Other than writing, I really enjoy drawing and reading. I’ve doodled since I was 10 and right now it’s just a really relaxing hobby. Some of my favorite books are The Mysterious Benedict Society, How to Train Your Dragon, A Mango Shaped Space, and Wonder.

I’m a type nine. I like my type, although maybe that’s just because I can relate to it so much. I could go on for a long while about how I connect with the nine’s uncertainty about who I am, and what I’m actually feeling. Knowing about my type (and about the other types as well) also helps me understand where others are coming from and why they may not have the same open-mindedness or opinions as me.

I don’t think it does. It’s not because my type isn’t that much of an influence, but because there’s not much in my writing process for my type to influence. I’m a definite planner. I’ve tried pantsing before and it was awful. I need to know where my story and characters are headed before I can actually write a half-decent scene. I can’t think of any way my type really has any significant impact with that. Maybe I’m missing something, but as for the process itself, I don’t think my type has too much of an impact.

I find that I’m usually pretty good at creating three-dimensional characters and relationships. A character is usually the spark I first have that develops into a story idea. And it’s generally easy for me to create a diverse cast and make sure everyone is different in one way or another. Something that helps me with this that I chalk up to my enneagram type is often putting myself in other people’s shoes when a disagreement comes up or their mood is confusing to me or clashes with mine. I like understanding where others are coming from, and my practice with this helps me better develop and understand the multiple viewpoints of my characters and how/why they work or clash with one another. And knowing where my characters are coming from helps me empathize with them, which is something that in real life I use to dissuade myself from getting into conflict.

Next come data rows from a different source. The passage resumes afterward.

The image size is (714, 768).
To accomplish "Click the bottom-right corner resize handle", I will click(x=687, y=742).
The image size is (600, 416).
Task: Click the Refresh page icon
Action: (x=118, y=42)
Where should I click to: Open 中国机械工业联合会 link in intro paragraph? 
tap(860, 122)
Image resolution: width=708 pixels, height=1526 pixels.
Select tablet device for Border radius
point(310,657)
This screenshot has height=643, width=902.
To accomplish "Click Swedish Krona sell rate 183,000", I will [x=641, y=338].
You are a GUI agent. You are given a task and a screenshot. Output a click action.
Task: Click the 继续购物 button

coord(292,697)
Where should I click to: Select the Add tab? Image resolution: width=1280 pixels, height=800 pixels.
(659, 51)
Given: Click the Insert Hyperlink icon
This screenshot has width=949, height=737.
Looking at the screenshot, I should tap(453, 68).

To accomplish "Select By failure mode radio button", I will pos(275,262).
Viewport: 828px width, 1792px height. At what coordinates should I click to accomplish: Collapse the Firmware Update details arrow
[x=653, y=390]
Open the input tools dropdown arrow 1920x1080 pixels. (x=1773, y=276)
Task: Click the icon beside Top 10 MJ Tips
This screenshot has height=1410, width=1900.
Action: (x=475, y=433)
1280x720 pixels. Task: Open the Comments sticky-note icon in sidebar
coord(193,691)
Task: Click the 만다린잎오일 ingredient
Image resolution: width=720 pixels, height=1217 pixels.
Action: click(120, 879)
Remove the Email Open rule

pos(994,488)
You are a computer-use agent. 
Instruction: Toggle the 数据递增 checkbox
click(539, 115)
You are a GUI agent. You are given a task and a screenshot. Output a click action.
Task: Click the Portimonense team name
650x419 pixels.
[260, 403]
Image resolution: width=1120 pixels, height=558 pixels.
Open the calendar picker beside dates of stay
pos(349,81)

While I’m good at characters, I’m not that good at figuring out plot. And now that I’m thinking about it, that’s probably because as a type nine, I don’t like conflict, a.k.a. the very thing that generates the plot. It’s usually not even the actual conflict I have a problem with developing; it’s the forces around that conflict and how that conflict drives the plot that I struggle with more. This especially happens to me with internal conflict. I don’t like being internally conflicted, and I’m very oblivious to many conflicts I can have within myself. And not being willing to look at my own internal conflicts prevents me from really understanding them on a level that I do other things like points of view. So while external conflict and relationships are clear for me to visualize and write about, internal conflicts are a lot more foreign and I end up writing them really awfully and cheesy.

One other weakness I’ve found that relates to my type also goes along with my dislike of conflict. I try not to get into conflict with others as much as I can, and I’ve started to be able to see when I’m going along with things just to avoid having to deal with opposition. And in my stories, my characters tend to do the same thing! A lot of it isn’t even intentional on the character’s part. They just naturally keep any deep feelings about things to themselves for one reason or another, and it builds up to an explosion (usually in a character’s relationship with someone else) around the climax. I hadn’t even realized I’d been doing this until I started thinking about it. And it’s not necessarily a bad thing, just something I need to keep myself from repeating too often because then it gets predictable and annoying.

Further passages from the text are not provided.